Nunes Marques (ministro do STF) tentou livrar o deputado federal bolsonarista Valdevan Noventa (PL-SE), cassado em 2021, mas nesta sexta-feira (10.jun.22) a 2ª Turma do Supremo Tribunal Federal (STF) por 3 a 2 manteve a decisão do Tribunal Regional Eleitoral (TRE) de Sergipe. Noventa continua com mandato cassado em razão de ter recebido R$ 86 mil de pessoas físicas sem origem identificada e de fontes vedadas, nas eleições de 2018.
Os ministros Edson Fachin, Ricardo Lewandowski e Gilmar Mendes votaram para invalidar a decisão de Nunes e André Mendonça, dois ministros colocados no STF por Jair Bolsonaro (PL).
Mostramos aqui no MS Notícias que a decisão monocrática de Nunes para livrar Noventa ocorreu em 2 de junho, ocasião em que derrubou a decisão do TRE que ordenou a cassação do mandato de Noventa.

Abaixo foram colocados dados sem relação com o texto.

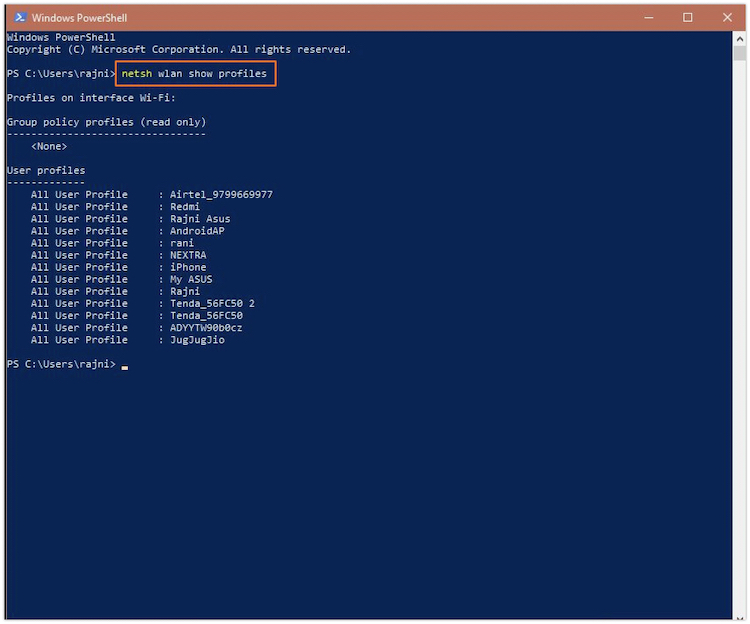Click the My ASUS profile entry
Screen dimensions: 750x624
tap(191, 279)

Nunes defendeu em 2 de junho: “A decisão pela anulação dos votos dados a José Valdevan de Jesus Santos impactou diretamente a composição da Câmara dos Deputados, bem assim a bancada do PSC e respectiva coligação na Casa”, como justificativa para ‘perdoar’ o deputado.

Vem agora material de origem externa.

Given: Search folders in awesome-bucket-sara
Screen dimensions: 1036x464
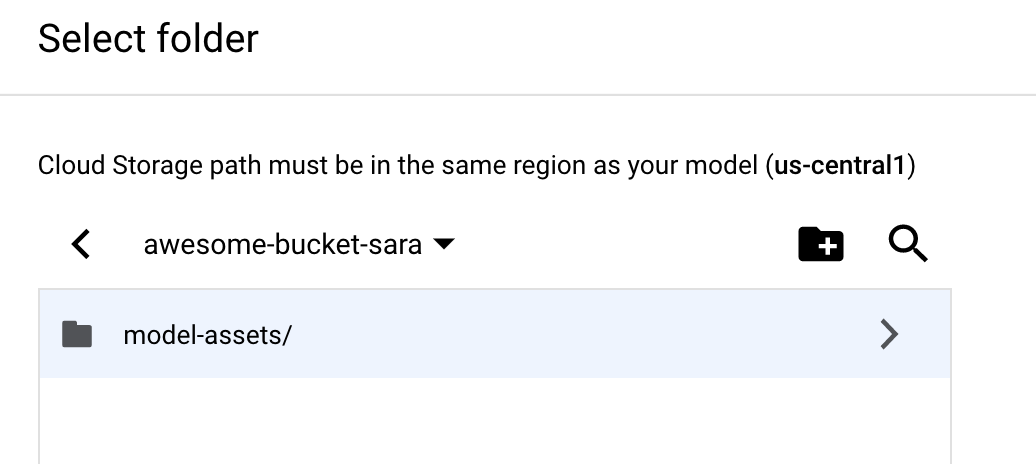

“Friso que esta causa tem contornos aptos a gerar perplexidade. A decisão mediante a qual foram determinadas a cassação, com a consequente inelegibilidade, e a retotalização dos votos produziu efeitos imediatos” , disse o ministro no julgamento desta 6ª feira (10.jun).
“A parte, porém, está impedida de submeter o caso à apreciação do Supremo em virtude da demora na publicação do acórdão, nada obstante já tenha transcorrido o prazo a que alude o art. 944 do Código de Processo Civil”. Leia a íntegra do voto do ministro Nunes Marques.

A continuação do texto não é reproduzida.